吉野:各国のSDGsの取組の進捗状況をまとめたサステナブル・ディベロップメント・レポートというものがありますが、その中で日本は2021年は18位となっています。18位というのは高く聞こえるかもしれませんが、例えば、女性が社会で活躍するという点においては、特に政治の分野はジェンダーギャップ指数のランキングにおいて147位と下から数えた方が早いという状況です。あるいは、一人親世帯の相対的貧困問題などこれからの実行段階のフェーズ2において、持続可能な社会を創っていく上で日本がやるべきことはたくさんあります。
魚住:足りないところがたくさんあるということですが、他にはどういうものがありますか?
吉野:日本は技術が優れているというのはよく言われることですが、スマートフォンのように各社が要素技術を持っていても、それを統合して新たな価値を出す商品にすることができませんでした。水素自動車の技術は日本が進んでいますが、世界では電気自動車が主流になるなど、良い技術は持ちつつも標準になっていな現状もあります。
このように一見別々の要素を統合したり、大きな流れを形成していく、ということはあまりできていません。SDGsに関しても、日本には江戸時代から循環型社会や近江商人の三方良しという商慣習があったように、元々SDGsになじみのある文化や哲学がありますので、そうした強みを発揮して、いかに世界の流れをリードしていけるか、様々な要素を統合して新たな価値を創造していくか、というところなども課題と言えます。
魚住:残された時間は、およそ8年。すべてを達成することは難しそうですが・・・いかがでしょうか?
吉野:今の状況は例えるなら家が火事になっているみたいな状況だと思います。残り8年で完全消火ができないかもしれないとしたら消火をしないで良いかというと、そうではありません。住宅の火事では、火が天井に届く前に消火することが重要で、一度天井に火が届くと個人では消すのが難しいので逃げた方が良い、という話があります。
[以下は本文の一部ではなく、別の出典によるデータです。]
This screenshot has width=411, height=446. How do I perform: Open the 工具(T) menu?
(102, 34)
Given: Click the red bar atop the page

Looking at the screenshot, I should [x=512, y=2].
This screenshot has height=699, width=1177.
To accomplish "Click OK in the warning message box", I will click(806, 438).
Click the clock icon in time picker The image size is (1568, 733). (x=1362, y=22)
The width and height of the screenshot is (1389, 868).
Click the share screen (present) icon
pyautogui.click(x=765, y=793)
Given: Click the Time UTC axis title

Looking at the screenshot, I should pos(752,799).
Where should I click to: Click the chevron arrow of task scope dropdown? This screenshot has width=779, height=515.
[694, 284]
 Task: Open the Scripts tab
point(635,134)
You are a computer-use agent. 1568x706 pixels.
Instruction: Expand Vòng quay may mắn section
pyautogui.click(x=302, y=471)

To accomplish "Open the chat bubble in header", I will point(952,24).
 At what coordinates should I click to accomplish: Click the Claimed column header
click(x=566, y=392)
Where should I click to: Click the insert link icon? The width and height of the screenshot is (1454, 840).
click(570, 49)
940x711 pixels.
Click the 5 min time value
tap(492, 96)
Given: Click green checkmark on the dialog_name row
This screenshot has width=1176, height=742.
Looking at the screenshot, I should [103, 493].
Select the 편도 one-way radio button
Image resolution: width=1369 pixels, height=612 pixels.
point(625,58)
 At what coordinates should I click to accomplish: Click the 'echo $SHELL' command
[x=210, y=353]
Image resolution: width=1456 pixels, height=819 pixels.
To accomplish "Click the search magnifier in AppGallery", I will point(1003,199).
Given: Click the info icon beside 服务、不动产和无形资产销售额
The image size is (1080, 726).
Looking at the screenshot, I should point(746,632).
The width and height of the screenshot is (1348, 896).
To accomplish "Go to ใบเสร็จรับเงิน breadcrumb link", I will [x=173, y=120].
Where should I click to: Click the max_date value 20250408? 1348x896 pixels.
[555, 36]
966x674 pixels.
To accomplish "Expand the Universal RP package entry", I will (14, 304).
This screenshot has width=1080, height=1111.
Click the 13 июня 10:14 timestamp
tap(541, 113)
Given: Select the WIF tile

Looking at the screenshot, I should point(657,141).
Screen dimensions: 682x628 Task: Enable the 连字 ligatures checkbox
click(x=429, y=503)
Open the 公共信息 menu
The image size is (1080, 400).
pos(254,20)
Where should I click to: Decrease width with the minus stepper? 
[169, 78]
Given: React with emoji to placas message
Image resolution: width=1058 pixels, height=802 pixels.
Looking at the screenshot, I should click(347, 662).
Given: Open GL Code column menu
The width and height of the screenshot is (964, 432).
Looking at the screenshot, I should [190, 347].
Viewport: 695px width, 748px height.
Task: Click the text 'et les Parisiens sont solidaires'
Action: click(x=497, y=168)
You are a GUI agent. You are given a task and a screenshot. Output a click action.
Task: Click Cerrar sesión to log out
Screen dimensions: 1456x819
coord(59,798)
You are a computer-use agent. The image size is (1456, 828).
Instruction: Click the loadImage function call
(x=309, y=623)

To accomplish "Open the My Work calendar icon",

地球の状況も同じで、今後産業革命前と比較して気温上昇が2℃あるいはそれ以上越えると、一気に燃え広がり消火できないか、非常に難しくなる臨界点のようなものを越えると言われています。そのような状況では、そうなる前に、たとえコップ一杯の水でも良いので火を抑える努力が必要なのです。今後政府や企業は更なる努力が必要ですが、手が足りない状況ですので、我々個人の一人ひとりが何かできることに取り組んでいくことが重要です。
魚住:2020年以降は、想定していなかった新型コロナウイルスの流行によって、世界が大きく変わってしまいました。目標達成にも少なからず影響がありそうですね?
吉野:コロナ禍のロックダウンにより都市の空気がきれいになったという報道もありましたが、コロナが収まりまた元に戻っているという話もあります。しかし、ただ元に戻るのではなく、我々は進化をしないといけないと思います。それも一部の企業や天才と言われるような人に頼っていては、周回遅れと言われている分野もある日本が世界に追いつくが難しいので、我々一人ひとりが我が事として捉えて、できることをやっていくことが必要です。